The Demand for a 10 Hour Day (1835)

The 1830s and 1840s saw a major movement arise for the restriction of labor hours -- limiting the working day to 10 hours. Boston artisans were in the forefront of this movement. Below is an excerpt from a circular they issued.


In the name of the Carpenters, Masons, and Stone Cutters [we] do respectfully represent--

That we are now engaged in a cause which is not only of vital importance to ourselves, our families, and our children, but is equally interesting and equally important to every mechanic in the United States and the whole world. We are contending for the recognition of the natural right to dispose of our own time in such quantities as we deem and believe to be most conducive to our own happiness and the welfare of all those engaged in manual labor.

The work in which we are now engaged is neither more nor less than a contest between money and labor. Capital, which can only be made productive by labor, is endeavoring to crush labor, the only source of all wealth.

We have been too long subjected to the odious, cruel, unjust, and tyrannical system which compels the operative mechanic to exhaust his physical and mental powers by excessive toil, until he has no desire to eat and sleep, and in many cases he has no power to do either from extreme debility. . . .

It is for the rights of humanity we contend. Our cause is the cause of philanthropy. Our opposers resort to the most degrading obloquy to injure us--not degrading to us, but to the authors of such unmerited opprobrium which they attempt to cast upon us. They tell us, "We shall spend all our hours of leisure in drunkenness and debauchery if the hours of labor are reduced." We hurl from us the base, ungenerous, ungrateful, detestable, cruel, malicious slander, with scorn and indignation. . . .
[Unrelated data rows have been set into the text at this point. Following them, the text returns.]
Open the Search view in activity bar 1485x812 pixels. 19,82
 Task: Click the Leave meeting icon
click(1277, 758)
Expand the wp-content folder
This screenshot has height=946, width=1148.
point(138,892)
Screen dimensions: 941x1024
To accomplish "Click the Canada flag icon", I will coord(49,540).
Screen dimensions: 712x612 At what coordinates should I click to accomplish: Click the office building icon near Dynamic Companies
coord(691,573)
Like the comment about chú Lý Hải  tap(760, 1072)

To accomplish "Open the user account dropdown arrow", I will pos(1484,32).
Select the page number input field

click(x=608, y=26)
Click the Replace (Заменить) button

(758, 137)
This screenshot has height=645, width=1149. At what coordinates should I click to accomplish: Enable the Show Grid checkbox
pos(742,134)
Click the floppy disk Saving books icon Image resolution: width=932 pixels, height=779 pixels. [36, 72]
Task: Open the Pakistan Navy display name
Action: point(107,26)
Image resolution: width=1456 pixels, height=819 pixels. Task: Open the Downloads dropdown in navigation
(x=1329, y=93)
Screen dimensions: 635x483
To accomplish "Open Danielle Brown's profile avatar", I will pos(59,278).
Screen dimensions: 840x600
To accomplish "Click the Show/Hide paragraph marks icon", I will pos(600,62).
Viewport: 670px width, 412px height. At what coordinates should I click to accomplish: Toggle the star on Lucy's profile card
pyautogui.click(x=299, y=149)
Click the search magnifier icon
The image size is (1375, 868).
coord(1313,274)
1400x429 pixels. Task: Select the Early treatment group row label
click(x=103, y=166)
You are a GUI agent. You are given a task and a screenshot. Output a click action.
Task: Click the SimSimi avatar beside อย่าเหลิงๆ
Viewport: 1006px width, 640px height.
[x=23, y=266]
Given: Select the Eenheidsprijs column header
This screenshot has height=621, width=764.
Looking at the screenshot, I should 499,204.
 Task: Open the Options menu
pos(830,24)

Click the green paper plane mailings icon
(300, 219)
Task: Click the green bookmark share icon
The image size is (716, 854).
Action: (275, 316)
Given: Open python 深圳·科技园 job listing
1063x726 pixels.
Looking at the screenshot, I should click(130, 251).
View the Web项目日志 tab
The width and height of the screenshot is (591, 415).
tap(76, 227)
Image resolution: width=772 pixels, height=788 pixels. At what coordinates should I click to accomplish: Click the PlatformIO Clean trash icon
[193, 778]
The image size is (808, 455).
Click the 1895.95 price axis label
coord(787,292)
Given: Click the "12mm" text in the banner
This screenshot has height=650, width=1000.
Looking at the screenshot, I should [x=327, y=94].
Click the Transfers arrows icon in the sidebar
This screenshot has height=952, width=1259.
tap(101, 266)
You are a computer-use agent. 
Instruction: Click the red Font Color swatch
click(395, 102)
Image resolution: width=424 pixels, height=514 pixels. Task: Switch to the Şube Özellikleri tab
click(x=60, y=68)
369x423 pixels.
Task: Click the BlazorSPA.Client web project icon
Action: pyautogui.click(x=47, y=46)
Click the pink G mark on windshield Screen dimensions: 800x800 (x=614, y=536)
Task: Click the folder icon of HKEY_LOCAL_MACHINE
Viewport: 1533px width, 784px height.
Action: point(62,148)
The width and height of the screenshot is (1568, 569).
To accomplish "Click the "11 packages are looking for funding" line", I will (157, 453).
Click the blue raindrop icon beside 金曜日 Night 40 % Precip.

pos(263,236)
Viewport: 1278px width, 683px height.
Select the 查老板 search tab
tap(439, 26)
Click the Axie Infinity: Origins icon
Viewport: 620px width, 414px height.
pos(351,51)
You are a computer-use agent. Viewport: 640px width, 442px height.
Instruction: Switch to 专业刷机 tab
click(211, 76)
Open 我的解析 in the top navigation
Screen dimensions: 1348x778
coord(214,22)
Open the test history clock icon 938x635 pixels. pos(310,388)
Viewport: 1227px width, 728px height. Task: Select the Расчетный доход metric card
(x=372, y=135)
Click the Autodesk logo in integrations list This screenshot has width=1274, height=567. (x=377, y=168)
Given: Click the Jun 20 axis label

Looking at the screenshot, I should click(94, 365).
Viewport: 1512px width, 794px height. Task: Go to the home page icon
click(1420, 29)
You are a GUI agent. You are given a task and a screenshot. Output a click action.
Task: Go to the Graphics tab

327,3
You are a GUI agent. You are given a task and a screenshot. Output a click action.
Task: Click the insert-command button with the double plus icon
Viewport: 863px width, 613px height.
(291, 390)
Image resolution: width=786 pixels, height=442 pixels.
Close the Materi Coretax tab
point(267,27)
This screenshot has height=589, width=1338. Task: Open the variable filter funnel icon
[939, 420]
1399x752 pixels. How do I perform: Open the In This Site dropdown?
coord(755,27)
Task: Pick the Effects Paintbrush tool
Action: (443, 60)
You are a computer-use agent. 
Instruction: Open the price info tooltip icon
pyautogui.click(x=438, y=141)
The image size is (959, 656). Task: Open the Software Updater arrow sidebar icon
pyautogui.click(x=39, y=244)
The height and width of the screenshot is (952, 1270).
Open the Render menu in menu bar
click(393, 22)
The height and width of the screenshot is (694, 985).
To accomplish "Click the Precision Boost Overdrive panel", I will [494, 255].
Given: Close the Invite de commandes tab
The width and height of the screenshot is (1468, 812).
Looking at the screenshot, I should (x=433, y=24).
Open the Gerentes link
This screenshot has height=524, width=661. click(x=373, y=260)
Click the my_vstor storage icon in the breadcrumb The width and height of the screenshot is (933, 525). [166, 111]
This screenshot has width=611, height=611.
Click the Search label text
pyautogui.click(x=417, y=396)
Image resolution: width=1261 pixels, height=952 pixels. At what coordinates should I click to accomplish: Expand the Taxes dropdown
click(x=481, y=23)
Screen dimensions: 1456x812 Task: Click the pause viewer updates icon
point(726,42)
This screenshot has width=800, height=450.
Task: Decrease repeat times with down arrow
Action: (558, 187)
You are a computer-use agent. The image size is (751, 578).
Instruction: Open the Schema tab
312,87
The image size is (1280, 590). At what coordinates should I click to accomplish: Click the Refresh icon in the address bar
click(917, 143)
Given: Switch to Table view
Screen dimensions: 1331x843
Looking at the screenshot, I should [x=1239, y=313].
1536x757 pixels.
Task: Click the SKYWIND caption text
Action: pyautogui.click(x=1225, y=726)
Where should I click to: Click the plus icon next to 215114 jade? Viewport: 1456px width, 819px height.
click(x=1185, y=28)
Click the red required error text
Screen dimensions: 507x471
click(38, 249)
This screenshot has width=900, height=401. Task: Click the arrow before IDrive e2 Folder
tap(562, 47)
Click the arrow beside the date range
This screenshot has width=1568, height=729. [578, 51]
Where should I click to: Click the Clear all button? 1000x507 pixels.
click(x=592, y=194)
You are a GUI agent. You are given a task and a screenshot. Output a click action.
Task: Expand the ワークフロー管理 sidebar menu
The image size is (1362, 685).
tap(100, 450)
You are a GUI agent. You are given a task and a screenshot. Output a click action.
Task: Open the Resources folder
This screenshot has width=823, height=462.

To show the utter fallacy of their idiotic reasoning, if reasoning it may be called, we have only to say they employ us about eight months in the year during the longest and the hottest days, and in short days hundreds of us remain idle for want of work for three or four months, when our expenses must of course be the heaviest during winter. When the long days again appear, our guardians set us to work, as they say, "to keep us from getting drunk." No fear has ever been expressed by these benevolent employers respecting our morals while we are idle in short days, through their avarice. . . . Further, they threaten to starve us into submission to their will. Starve us to prevent us from getting drunk!! Wonderful wisdom!! Refined benevolence!! Exalted philanthropy!!